Он проснулся от голода. Небо начало светлеть, и Мадек наблюдал, как с первыми лучами солнца просыпается Индия. Она вновь позвала его туда, в неведомый мир, который он, босоногий солдат нищей армии, искал уже четыре года. Белый свет отражался в воде, один за другим выступали из тьмы храмы, обнажая детали своих фасадов: процессии апсар и божественных музыкантов, вереницы священных слонов, буйволов, высеченных из гранита. Индия древних богов восставала из мертвых дюн, вновь гордо гляделась в море, хотя века и морская соль подточили стены ее храмов. Местные жители совершали в них жертвоприношения. Останавливаясь перед изваяниями богинь, изображенных с обнаженной грудью, тонкой талией и широкими бедрами, они с нежностью и почтением обводили их детородные органы каким-то красным порошком.

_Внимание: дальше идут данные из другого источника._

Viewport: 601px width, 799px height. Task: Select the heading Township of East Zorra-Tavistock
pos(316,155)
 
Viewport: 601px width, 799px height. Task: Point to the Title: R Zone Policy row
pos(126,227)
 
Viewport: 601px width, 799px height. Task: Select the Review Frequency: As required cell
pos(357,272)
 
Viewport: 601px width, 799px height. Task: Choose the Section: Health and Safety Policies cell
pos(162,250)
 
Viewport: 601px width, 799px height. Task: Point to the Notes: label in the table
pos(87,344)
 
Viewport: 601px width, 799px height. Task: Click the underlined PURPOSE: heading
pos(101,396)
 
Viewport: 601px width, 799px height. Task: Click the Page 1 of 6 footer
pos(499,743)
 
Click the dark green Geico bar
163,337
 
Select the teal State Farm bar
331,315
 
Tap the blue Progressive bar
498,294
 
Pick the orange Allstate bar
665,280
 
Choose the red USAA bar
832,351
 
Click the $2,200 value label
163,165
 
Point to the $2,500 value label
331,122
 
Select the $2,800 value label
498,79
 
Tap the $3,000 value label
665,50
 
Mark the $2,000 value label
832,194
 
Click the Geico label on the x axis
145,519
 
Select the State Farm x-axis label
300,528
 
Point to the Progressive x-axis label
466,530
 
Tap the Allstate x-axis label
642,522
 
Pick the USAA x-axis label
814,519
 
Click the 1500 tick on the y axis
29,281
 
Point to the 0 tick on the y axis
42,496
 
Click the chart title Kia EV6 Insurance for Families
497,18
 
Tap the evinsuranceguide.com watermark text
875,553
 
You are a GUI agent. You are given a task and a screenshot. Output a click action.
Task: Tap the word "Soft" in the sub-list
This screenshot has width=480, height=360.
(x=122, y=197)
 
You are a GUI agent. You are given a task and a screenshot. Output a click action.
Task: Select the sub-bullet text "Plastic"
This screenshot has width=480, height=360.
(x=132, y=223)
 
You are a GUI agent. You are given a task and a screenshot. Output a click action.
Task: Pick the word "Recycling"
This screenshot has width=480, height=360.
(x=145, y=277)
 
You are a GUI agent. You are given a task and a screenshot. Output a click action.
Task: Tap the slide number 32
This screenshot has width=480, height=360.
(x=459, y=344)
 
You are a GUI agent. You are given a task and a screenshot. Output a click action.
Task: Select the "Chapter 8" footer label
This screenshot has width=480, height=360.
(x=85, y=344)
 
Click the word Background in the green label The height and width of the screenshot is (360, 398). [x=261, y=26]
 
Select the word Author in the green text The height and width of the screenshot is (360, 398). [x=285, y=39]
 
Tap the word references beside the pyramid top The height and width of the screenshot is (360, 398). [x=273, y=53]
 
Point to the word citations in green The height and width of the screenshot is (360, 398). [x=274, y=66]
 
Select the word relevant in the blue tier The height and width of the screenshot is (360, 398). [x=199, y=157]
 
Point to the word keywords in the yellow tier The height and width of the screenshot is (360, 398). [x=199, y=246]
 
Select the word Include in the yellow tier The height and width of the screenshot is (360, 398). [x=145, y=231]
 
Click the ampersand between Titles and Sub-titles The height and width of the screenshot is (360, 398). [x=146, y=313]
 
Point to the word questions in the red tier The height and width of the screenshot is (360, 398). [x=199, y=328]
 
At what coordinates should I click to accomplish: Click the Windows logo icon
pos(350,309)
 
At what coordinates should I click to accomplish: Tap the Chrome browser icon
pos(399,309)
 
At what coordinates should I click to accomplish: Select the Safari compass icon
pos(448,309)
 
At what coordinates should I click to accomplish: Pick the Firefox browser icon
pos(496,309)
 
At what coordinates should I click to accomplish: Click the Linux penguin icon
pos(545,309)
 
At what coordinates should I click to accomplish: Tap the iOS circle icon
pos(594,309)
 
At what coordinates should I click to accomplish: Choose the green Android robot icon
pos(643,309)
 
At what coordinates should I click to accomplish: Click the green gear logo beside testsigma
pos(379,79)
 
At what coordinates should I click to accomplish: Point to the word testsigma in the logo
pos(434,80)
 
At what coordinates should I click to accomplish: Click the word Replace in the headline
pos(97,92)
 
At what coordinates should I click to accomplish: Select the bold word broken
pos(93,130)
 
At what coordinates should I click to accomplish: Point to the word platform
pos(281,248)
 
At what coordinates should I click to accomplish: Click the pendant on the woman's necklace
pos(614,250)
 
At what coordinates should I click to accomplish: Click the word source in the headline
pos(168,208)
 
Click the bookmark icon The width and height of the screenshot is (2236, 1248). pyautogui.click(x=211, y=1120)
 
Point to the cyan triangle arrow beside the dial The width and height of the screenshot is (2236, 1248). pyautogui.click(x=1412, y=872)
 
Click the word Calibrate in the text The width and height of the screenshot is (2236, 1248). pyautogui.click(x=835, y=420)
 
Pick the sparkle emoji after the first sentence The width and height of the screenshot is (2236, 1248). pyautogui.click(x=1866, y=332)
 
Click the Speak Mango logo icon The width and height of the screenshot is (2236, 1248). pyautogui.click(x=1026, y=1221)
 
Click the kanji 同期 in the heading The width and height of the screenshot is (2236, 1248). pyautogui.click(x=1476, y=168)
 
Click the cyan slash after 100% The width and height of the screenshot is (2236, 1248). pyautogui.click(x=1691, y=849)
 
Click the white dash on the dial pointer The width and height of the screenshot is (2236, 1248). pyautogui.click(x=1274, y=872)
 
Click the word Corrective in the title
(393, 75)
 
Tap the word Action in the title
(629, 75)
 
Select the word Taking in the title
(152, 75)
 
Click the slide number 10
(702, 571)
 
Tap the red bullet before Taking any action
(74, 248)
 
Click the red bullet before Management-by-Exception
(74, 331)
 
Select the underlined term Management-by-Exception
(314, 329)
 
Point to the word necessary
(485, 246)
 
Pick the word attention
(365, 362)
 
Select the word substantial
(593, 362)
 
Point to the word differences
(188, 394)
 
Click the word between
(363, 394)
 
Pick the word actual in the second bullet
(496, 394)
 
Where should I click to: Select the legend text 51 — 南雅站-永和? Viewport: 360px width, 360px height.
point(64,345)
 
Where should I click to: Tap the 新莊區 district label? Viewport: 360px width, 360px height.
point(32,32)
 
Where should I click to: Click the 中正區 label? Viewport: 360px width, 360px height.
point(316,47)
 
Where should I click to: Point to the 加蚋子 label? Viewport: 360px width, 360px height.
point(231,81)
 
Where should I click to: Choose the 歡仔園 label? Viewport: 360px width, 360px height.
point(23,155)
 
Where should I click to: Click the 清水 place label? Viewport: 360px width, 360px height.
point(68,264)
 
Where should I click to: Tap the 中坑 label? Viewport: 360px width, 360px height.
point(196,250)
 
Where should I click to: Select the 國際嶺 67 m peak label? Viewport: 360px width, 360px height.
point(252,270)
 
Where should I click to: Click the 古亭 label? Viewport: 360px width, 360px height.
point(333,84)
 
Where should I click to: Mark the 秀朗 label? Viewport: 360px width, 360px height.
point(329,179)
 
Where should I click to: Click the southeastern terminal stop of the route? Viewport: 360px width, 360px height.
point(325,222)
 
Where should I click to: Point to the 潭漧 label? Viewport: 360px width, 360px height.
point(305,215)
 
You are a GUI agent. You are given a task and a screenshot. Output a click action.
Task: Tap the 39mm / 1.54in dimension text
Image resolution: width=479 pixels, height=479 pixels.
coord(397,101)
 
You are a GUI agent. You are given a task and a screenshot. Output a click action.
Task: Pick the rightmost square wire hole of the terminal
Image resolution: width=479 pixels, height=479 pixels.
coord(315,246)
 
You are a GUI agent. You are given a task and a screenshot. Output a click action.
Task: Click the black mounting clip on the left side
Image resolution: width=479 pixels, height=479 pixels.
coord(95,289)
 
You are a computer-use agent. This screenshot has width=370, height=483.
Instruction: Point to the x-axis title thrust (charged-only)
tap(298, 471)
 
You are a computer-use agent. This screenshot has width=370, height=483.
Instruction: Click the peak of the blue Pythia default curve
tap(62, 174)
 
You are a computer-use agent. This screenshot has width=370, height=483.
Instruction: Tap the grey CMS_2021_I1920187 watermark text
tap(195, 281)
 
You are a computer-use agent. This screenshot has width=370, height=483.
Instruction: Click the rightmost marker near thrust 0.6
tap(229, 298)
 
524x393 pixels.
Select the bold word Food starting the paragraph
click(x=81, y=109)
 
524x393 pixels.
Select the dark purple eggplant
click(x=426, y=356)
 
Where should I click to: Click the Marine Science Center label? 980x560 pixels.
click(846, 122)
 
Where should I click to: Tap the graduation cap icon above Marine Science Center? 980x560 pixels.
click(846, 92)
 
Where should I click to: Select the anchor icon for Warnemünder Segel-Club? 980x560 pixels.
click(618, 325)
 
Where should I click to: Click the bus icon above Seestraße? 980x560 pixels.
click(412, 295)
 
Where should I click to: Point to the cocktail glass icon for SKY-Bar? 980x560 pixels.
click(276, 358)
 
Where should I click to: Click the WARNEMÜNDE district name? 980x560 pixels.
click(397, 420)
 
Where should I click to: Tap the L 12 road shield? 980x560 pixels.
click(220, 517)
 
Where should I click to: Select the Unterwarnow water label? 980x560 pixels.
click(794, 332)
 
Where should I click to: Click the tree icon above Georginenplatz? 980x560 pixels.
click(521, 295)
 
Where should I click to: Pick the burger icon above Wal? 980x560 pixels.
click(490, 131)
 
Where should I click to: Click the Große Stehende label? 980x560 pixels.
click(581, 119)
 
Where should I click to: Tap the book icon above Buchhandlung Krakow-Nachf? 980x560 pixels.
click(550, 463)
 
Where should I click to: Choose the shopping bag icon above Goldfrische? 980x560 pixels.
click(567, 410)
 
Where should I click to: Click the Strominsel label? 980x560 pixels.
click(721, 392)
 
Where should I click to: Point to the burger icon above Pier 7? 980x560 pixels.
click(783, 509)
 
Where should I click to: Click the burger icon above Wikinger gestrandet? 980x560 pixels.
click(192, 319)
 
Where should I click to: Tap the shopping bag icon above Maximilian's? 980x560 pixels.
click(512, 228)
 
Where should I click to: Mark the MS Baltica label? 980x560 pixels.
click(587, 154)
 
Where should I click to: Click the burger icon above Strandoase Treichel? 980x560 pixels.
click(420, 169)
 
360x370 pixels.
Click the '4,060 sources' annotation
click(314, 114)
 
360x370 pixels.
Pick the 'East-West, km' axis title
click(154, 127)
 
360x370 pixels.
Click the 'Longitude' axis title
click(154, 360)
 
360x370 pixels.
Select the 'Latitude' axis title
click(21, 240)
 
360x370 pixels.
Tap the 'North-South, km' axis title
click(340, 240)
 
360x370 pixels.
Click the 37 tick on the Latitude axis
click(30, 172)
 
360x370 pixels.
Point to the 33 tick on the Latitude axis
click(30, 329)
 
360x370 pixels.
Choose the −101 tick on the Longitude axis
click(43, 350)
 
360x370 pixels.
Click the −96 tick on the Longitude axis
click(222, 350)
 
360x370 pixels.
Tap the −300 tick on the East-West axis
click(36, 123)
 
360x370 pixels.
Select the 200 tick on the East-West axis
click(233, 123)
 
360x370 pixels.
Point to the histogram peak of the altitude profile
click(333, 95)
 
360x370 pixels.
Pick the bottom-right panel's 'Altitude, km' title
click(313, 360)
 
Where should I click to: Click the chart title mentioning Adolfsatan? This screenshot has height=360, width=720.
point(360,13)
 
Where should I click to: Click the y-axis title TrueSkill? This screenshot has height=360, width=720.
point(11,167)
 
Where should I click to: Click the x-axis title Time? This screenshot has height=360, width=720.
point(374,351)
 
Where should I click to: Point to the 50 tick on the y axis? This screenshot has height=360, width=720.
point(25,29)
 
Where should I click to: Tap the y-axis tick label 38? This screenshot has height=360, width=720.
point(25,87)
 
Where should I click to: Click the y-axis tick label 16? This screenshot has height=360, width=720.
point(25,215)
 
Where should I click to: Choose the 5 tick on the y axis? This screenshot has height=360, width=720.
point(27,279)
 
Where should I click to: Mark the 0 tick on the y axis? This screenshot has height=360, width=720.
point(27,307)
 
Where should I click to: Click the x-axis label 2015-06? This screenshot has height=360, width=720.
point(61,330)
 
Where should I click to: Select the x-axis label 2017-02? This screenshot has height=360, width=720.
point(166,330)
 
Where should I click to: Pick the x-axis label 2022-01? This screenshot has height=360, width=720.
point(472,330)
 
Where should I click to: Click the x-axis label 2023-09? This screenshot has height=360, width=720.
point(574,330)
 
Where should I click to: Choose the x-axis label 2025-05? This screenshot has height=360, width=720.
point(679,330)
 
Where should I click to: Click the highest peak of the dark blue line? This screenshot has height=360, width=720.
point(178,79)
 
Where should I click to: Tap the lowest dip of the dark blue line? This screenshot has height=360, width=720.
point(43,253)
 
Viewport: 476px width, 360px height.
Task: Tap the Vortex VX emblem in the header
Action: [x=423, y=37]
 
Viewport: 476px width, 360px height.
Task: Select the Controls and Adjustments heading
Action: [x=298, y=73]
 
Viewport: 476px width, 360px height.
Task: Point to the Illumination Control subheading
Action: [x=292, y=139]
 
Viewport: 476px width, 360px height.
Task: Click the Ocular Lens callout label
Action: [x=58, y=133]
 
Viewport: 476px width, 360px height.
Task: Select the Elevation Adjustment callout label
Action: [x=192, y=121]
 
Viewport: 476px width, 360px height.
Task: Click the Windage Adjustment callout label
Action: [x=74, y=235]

Язычники, идолопоклонники… Мадек вспомнил, что говорил ему дю Пуэ обо всех этих богах. Вишну, Брахма, Шива, Парвати, Лакшми, Ганеша, Кришна, Кали… Магические, пугающие, звучащие подобно заклинаниям слова заполняли собой его ночи. Чувственные образы обнаженных богинь мучили его, приводили в растерянность, заставляли мечтать о женском теле, которого, увы, не было рядом. «Идолопоклонники! — говорил дю Пуэ. — Берегись, все они колдуны. На их алтарях, помимо цветов и фимиамов, иногда бывает и кровь. Человеческая кровь. Тут не обходится без дьявола». Мадек мало что знал о религии: страсти, грехи, крестные ходы, придорожные распятия, псалмы. В Бретани он видел в часовнях изображения полураздетых девственниц, иные из них являли миру три, а то и шесть грудей; со свода какой-нибудь церкви извивающиеся сирены бросали на него похотливые взгляды. Однако ему никогда не приходилось наблюдать в священном месте столь откровенной разнузданности; и все-таки это бесстыдство не отталкивало, а со временем стало казаться очень значительным.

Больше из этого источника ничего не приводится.